Vor der Industrialisierung leben, wohnen und arbeiten die Menschen oft am selben Ort. Das Haus ist auch Werkstatt oder Mittelpunkt eines Bauernhofs. Das ändert sich seit dem 19. Jahrhundert für viele Menschen und zuerst in den Städten. Mit „Arbeit“ ist bald nur noch bezahlte Lohnarbeit gemeint und die findet zunehmend außer Haus statt. Täglich endet die „Arbeit“ damit, dass Arbeiter:innen und Angestellte das Gebäude oder Betriebsgelände verlassen, wo sie ihre Erwerbsarbeit tun – dann beginnt die Zeit, die ihnen selbst gehört. Die Industrialisierung schafft dadurch eine neue Grenze im Alltag: Sie spaltet den Tag zwischen „Arbeitszeit“ und „Freizeit“.
Arbeiterbewegungen kämpfen für ein besseres Leben der Arbeiter:innen: kürzere Arbeitszeiten, Urlaub und einen Lohn, der nicht nur zum Überleben reicht. Er soll auch eine Freizeit ermöglichen, in der die Menschen tun können, was sie wollen.
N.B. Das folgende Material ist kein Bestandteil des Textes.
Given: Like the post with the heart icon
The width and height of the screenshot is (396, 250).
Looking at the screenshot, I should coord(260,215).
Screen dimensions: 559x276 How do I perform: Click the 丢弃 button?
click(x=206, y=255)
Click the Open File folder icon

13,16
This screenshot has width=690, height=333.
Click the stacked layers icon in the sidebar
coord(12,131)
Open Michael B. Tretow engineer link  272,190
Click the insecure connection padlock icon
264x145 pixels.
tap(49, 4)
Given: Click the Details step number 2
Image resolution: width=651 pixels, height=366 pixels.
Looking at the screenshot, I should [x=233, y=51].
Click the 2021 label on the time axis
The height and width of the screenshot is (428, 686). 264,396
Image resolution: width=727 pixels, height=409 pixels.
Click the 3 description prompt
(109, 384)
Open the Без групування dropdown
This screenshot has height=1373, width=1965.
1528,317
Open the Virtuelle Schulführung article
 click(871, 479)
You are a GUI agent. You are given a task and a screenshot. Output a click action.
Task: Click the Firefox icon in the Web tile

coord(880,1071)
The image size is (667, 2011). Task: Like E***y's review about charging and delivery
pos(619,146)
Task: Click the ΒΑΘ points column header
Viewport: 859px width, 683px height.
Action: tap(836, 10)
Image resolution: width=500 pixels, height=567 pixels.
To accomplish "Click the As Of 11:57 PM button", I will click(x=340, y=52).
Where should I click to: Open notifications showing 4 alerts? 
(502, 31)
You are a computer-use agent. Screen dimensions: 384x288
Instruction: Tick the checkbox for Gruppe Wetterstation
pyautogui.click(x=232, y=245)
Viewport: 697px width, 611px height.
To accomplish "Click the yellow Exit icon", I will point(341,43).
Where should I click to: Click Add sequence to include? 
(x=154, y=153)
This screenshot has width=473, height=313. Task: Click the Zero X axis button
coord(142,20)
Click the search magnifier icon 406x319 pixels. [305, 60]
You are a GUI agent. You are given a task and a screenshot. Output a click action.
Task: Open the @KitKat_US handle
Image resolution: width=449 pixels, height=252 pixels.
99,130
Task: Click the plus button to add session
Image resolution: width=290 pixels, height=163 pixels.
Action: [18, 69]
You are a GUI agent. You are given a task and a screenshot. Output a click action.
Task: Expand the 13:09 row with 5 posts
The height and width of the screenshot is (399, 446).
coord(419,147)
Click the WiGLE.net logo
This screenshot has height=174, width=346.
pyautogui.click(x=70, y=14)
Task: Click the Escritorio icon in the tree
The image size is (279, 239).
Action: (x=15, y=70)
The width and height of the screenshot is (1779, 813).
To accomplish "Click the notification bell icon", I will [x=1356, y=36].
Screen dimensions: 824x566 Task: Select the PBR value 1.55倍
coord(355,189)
Die wirtschaftliche Elite sieht das gar nicht gern und nennt ihre unzufriedenen Angestellten faul. Die Arbeiterbewegung und die Eliten streiten nicht nur darüber, wieviel Freizeit Menschen brauchen. Sie diskutieren auch darüber, wie die Menschen ihre Freizeit verbringen sollen. Tanzende Arbeiter:innen scheinen da ein Problem – ist doch nutzlos und moralisch bedenklich, wenn die durch die Nacht tanzen.
Seit dem späten 19. Jahrhundert finden die Forderungen nach kürzerer Arbeitszeit eine Unterstützung, die über die Arbeiterbewegung hinausreicht. Argumente liefert auch die entstehende Arbeitswissenschaft. Ihr geht es darum, die Leistungsfähigkeit der Arbeiterschaft für die Unternehmen zu sichern. „Leistung“ stellt man sich ganz nach den Gesetzen der Physik vor: Wenn die Energie verbraucht ist, geht nichts mehr. Langsam kommt noch eine zweite Überlegung dazu: Auch „Gleichförmigkeit“ schadet. Um mit „Energie“ zu arbeiten, benötigen Arbeiter:innen einen Ausgleich zu eintöniger Arbeit: spannende Erlebnisse – z. B. beim Tanzen im Club. Dass solche Erlebnisse auch ihren eigenen Wert haben, ist nicht Teil der Diskussion.